Instructions for the task:
Copy the listing exactly as given. Omit every picture.

----

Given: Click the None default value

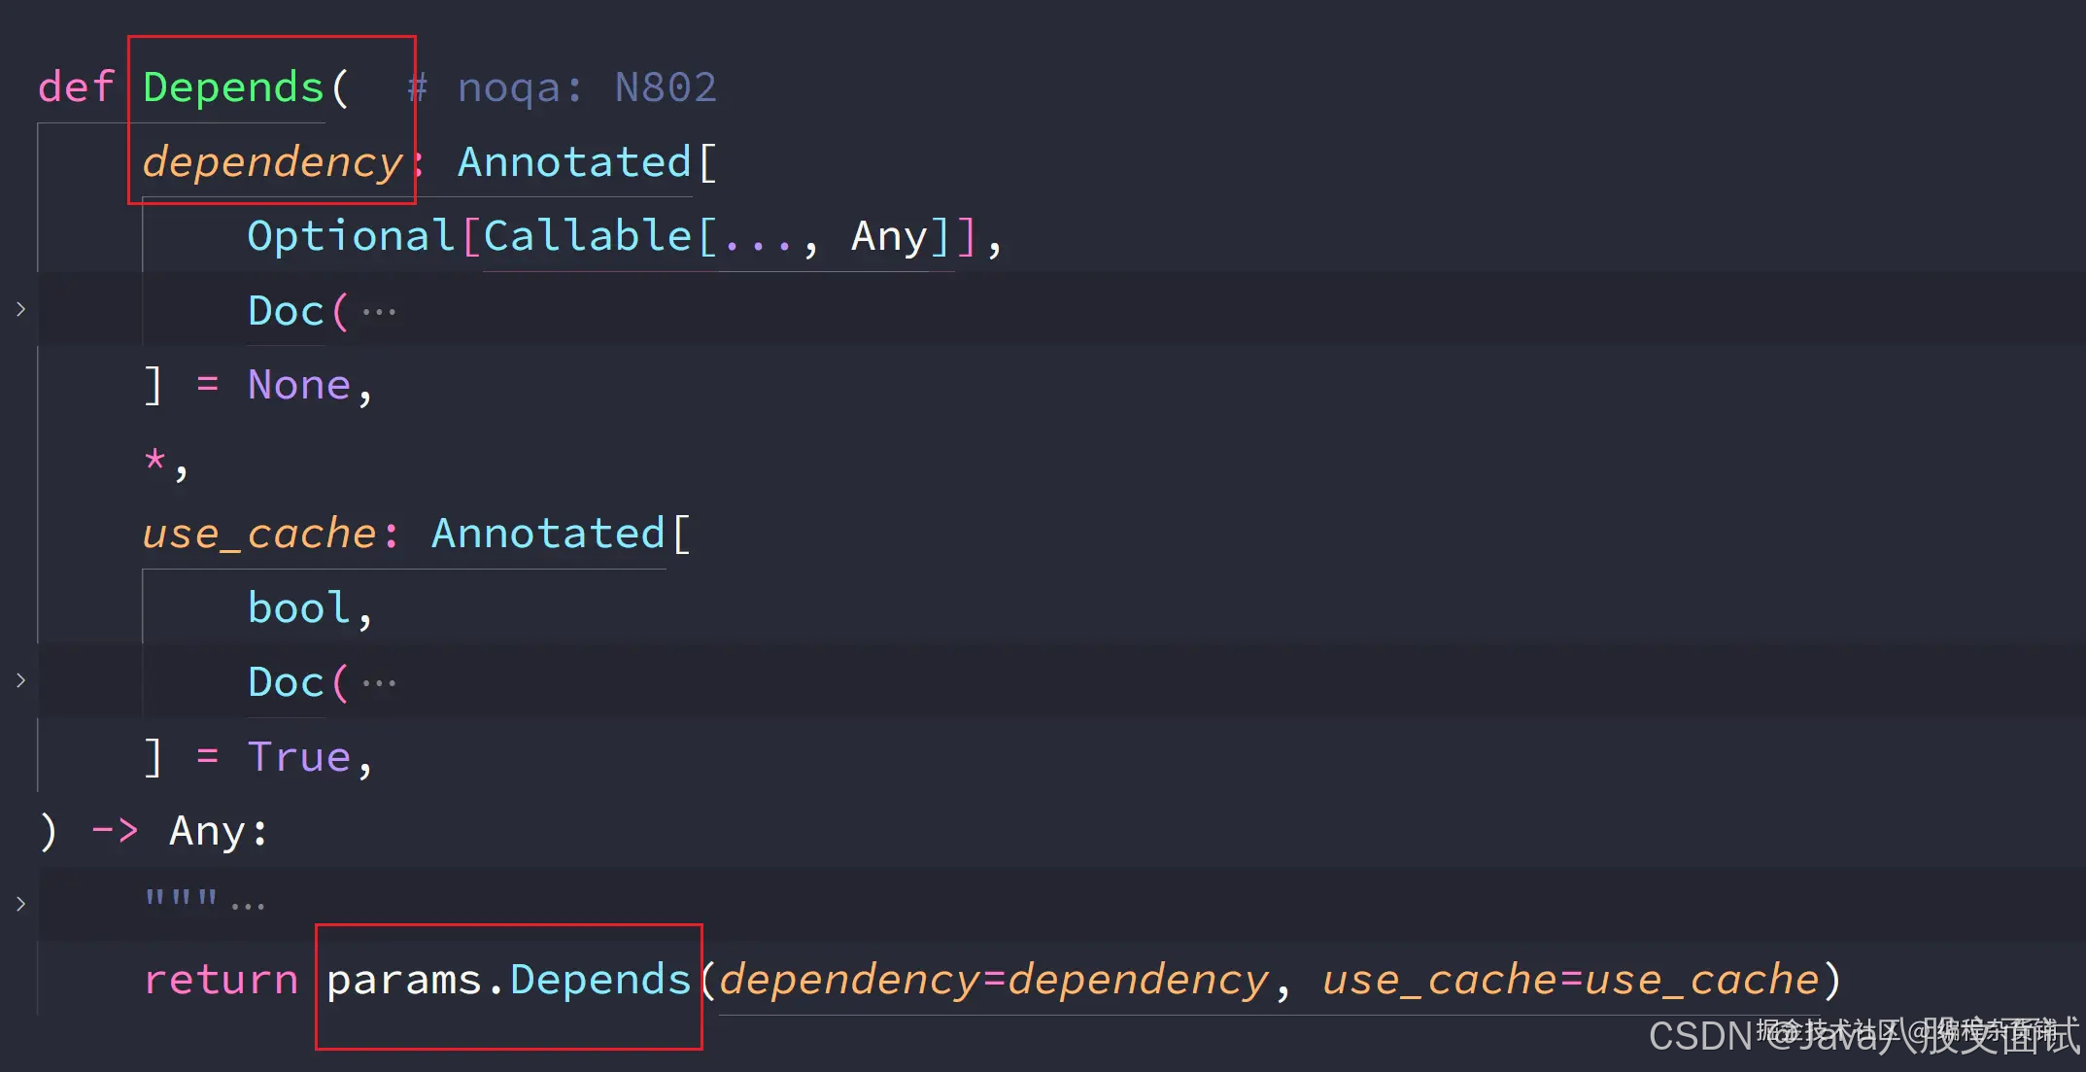Looking at the screenshot, I should (299, 385).
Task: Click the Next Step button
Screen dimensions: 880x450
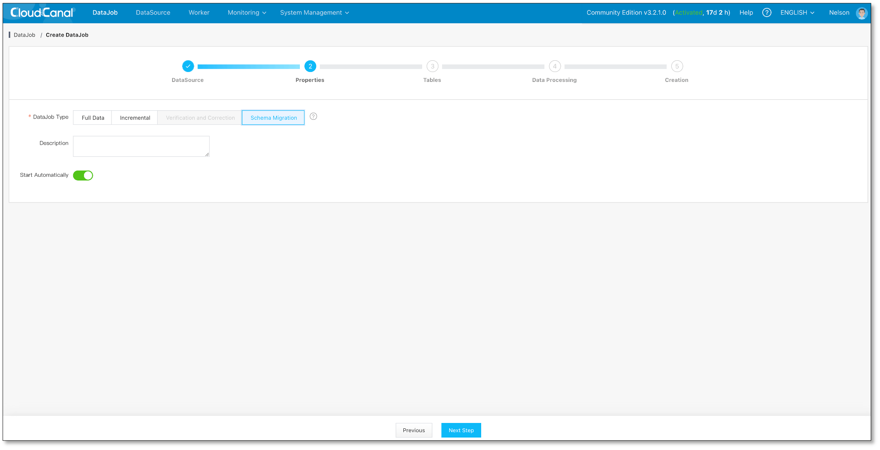Action: (461, 430)
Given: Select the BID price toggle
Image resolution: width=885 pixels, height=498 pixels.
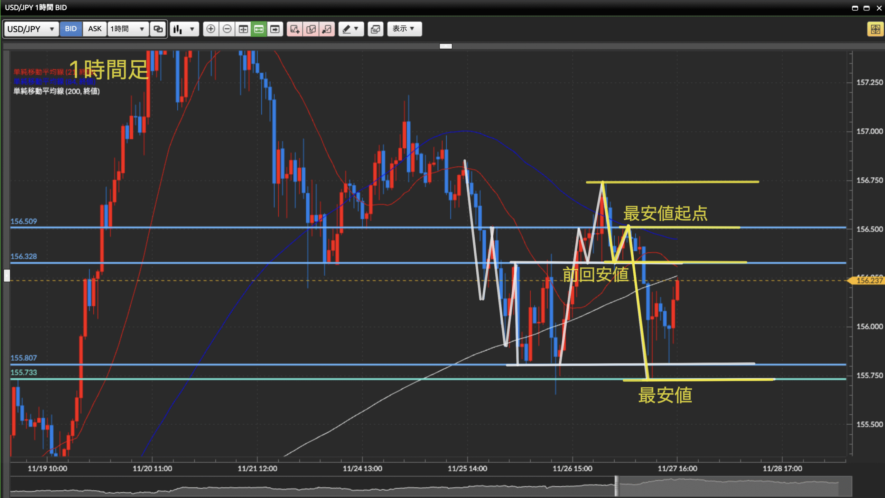Looking at the screenshot, I should tap(71, 29).
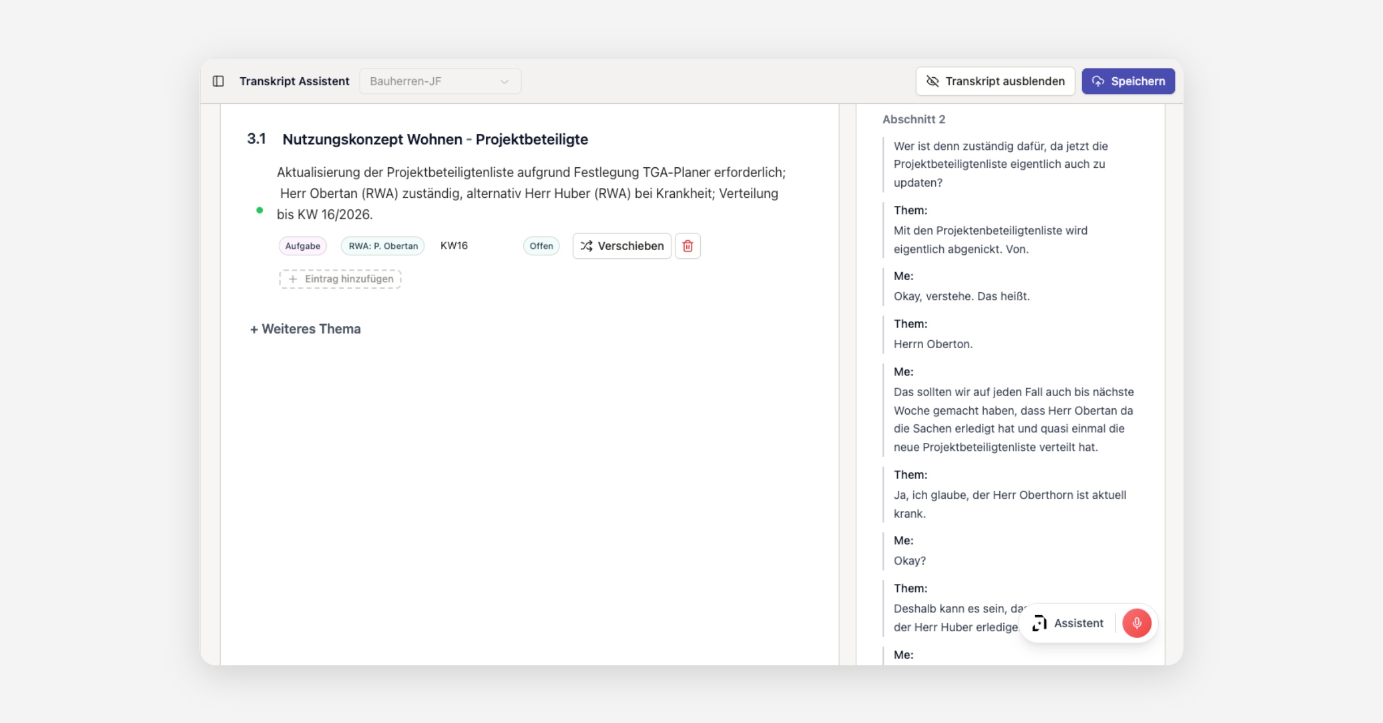Click the cloud upload icon in Speichern
Screen dimensions: 1383x723
point(1098,81)
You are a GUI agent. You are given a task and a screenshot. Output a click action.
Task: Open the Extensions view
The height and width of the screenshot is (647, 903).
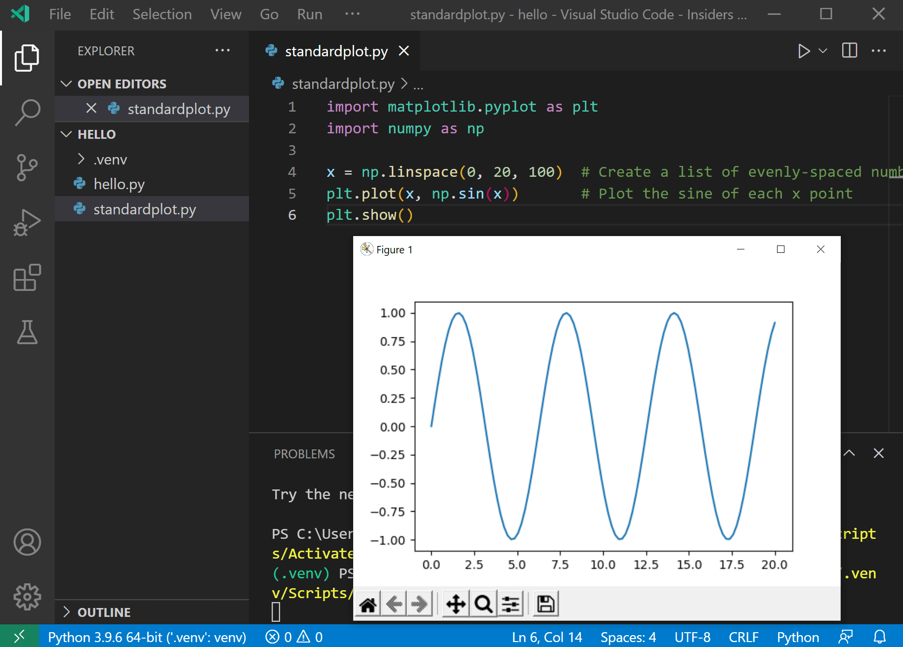coord(27,278)
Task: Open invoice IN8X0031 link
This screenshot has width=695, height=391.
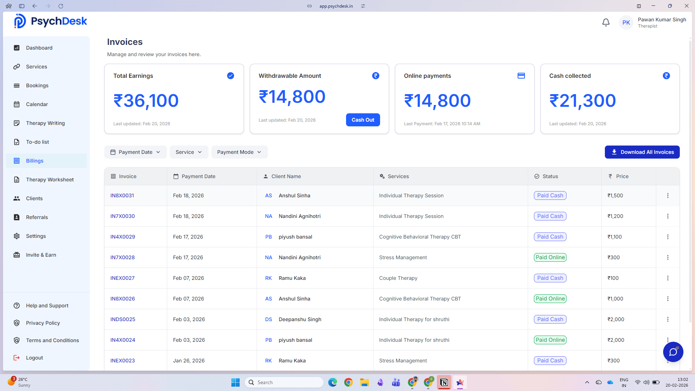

----

Expected answer:
Given: Click the None default value

Looking at the screenshot, I should (299, 385).
Task: Click the Next Step button
Screen dimensions: 880x450
Action: (461, 430)
Given: Select the BID price toggle
Image resolution: width=885 pixels, height=498 pixels.
Looking at the screenshot, I should tap(71, 29).
Click the cloud upload icon in Speichern
Screen dimensions: 1383x723
point(1098,81)
You are a GUI agent. You are given a task and a screenshot. Output a click action.
Task: Open the Extensions view
The height and width of the screenshot is (647, 903).
coord(27,278)
Task: Open invoice IN8X0031 link
This screenshot has width=695, height=391.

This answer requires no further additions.